What this task involves: An exact, complete copy of the entries that follow is needed.

Source data:
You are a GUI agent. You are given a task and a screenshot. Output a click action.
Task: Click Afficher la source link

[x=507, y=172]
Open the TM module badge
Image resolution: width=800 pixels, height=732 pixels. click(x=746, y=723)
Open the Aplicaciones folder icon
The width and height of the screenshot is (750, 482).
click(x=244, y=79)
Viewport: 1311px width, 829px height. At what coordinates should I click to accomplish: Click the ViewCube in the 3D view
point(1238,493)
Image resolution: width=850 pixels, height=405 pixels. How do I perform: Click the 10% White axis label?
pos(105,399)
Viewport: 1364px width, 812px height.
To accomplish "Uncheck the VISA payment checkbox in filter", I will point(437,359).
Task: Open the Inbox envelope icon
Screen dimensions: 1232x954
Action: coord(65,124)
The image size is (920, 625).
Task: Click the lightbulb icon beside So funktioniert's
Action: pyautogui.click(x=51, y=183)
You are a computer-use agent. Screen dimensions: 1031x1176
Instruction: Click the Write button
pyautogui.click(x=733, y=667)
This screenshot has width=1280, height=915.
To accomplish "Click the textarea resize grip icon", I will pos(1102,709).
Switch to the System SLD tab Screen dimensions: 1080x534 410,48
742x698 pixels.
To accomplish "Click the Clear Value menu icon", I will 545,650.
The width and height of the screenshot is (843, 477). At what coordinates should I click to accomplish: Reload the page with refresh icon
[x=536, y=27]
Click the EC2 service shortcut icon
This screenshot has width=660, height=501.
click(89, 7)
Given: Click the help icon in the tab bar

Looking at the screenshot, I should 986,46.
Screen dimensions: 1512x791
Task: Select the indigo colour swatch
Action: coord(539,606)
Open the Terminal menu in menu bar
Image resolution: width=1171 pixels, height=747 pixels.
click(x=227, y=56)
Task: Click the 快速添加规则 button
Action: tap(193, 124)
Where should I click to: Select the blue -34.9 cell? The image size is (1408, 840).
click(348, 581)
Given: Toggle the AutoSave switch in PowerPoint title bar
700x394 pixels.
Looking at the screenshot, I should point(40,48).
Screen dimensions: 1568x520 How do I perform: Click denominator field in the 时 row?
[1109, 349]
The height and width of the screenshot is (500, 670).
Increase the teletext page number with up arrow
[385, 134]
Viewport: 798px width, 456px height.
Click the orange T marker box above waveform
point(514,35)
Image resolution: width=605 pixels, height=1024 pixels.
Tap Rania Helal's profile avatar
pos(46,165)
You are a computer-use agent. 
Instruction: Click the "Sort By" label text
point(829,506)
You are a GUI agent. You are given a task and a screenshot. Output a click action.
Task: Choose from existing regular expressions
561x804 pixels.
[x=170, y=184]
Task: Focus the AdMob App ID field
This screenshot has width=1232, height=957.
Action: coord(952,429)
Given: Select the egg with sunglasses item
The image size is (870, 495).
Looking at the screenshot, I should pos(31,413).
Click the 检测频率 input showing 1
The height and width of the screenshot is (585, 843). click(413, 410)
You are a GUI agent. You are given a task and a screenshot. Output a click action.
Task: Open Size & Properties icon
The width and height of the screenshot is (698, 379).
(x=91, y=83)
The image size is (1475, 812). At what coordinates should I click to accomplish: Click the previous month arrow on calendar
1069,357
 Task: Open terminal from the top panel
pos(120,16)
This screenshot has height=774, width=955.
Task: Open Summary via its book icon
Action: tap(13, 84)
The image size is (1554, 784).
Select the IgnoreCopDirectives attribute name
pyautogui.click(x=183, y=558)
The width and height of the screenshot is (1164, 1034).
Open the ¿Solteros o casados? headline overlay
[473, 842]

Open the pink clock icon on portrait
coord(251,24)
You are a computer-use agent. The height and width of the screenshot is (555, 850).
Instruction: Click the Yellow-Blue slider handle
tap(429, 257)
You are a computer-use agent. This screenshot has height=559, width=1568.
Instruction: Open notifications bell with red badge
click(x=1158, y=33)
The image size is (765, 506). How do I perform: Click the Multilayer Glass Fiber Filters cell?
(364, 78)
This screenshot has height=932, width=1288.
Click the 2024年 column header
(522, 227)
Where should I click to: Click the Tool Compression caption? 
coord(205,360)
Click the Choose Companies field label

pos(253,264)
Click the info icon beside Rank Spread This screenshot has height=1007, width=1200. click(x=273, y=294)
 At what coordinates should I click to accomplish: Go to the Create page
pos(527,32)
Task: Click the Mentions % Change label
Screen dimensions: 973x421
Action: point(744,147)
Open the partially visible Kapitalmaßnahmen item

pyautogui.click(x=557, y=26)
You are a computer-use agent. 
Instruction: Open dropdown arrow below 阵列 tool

Answer to this task:
You are a GUI agent. You are given a task and a screenshot. Output a click action.
Task: Click Afficher la source link

[x=507, y=172]
Open the TM module badge
Image resolution: width=800 pixels, height=732 pixels. click(x=746, y=723)
Open the Aplicaciones folder icon
The width and height of the screenshot is (750, 482).
click(x=244, y=79)
Viewport: 1311px width, 829px height. At what coordinates should I click to accomplish: Click the ViewCube in the 3D view
point(1238,493)
Image resolution: width=850 pixels, height=405 pixels. How do I perform: Click the 10% White axis label?
pos(105,399)
Viewport: 1364px width, 812px height.
To accomplish "Uncheck the VISA payment checkbox in filter", I will point(437,359).
Task: Open the Inbox envelope icon
Screen dimensions: 1232x954
Action: coord(65,124)
The image size is (920, 625).
Task: Click the lightbulb icon beside So funktioniert's
Action: pyautogui.click(x=51, y=183)
You are a computer-use agent. Screen dimensions: 1031x1176
Instruction: Click the Write button
pyautogui.click(x=733, y=667)
This screenshot has width=1280, height=915.
To accomplish "Click the textarea resize grip icon", I will pos(1102,709).
Switch to the System SLD tab Screen dimensions: 1080x534 410,48
742x698 pixels.
To accomplish "Click the Clear Value menu icon", I will 545,650.
The width and height of the screenshot is (843, 477). At what coordinates should I click to accomplish: Reload the page with refresh icon
[x=536, y=27]
Click the EC2 service shortcut icon
This screenshot has width=660, height=501.
click(89, 7)
Given: Click the help icon in the tab bar

Looking at the screenshot, I should 986,46.
Screen dimensions: 1512x791
Task: Select the indigo colour swatch
Action: coord(539,606)
Open the Terminal menu in menu bar
Image resolution: width=1171 pixels, height=747 pixels.
click(x=227, y=56)
Task: Click the 快速添加规则 button
Action: tap(193, 124)
Where should I click to: Select the blue -34.9 cell? The image size is (1408, 840).
click(348, 581)
Given: Toggle the AutoSave switch in PowerPoint title bar
700x394 pixels.
Looking at the screenshot, I should point(40,48).
Screen dimensions: 1568x520 How do I perform: Click denominator field in the 时 row?
[1109, 349]
The height and width of the screenshot is (500, 670).
Increase the teletext page number with up arrow
[385, 134]
Viewport: 798px width, 456px height.
Click the orange T marker box above waveform
point(514,35)
Image resolution: width=605 pixels, height=1024 pixels.
Tap Rania Helal's profile avatar
pos(46,165)
You are a computer-use agent. 
Instruction: Click the "Sort By" label text
point(829,506)
You are a GUI agent. You are given a task and a screenshot. Output a click action.
Task: Choose from existing regular expressions
561x804 pixels.
[x=170, y=184]
Task: Focus the AdMob App ID field
This screenshot has width=1232, height=957.
Action: coord(952,429)
Given: Select the egg with sunglasses item
The image size is (870, 495).
Looking at the screenshot, I should pos(31,413).
Click the 检测频率 input showing 1
The height and width of the screenshot is (585, 843). click(413, 410)
You are a GUI agent. You are given a task and a screenshot. Output a click action.
Task: Open Size & Properties icon
The width and height of the screenshot is (698, 379).
(x=91, y=83)
The image size is (1475, 812). At what coordinates should I click to accomplish: Click the previous month arrow on calendar
1069,357
 Task: Open terminal from the top panel
pos(120,16)
This screenshot has height=774, width=955.
Task: Open Summary via its book icon
Action: tap(13, 84)
The image size is (1554, 784).
Select the IgnoreCopDirectives attribute name
pyautogui.click(x=183, y=558)
The width and height of the screenshot is (1164, 1034).
Open the ¿Solteros o casados? headline overlay
[473, 842]

Open the pink clock icon on portrait
coord(251,24)
You are a computer-use agent. The height and width of the screenshot is (555, 850).
Instruction: Click the Yellow-Blue slider handle
tap(429, 257)
You are a computer-use agent. This screenshot has height=559, width=1568.
Instruction: Open notifications bell with red badge
click(x=1158, y=33)
The image size is (765, 506). How do I perform: Click the Multilayer Glass Fiber Filters cell?
(364, 78)
This screenshot has height=932, width=1288.
Click the 2024年 column header
(522, 227)
Where should I click to: Click the Tool Compression caption? 
coord(205,360)
Click the Choose Companies field label

pos(253,264)
Click the info icon beside Rank Spread This screenshot has height=1007, width=1200. click(x=273, y=294)
 At what coordinates should I click to accomplish: Go to the Create page
pos(527,32)
Task: Click the Mentions % Change label
Screen dimensions: 973x421
Action: point(744,147)
Open the partially visible Kapitalmaßnahmen item

pyautogui.click(x=557, y=26)
You are a computer-use agent. 
Instruction: Open dropdown arrow below 阵列 tool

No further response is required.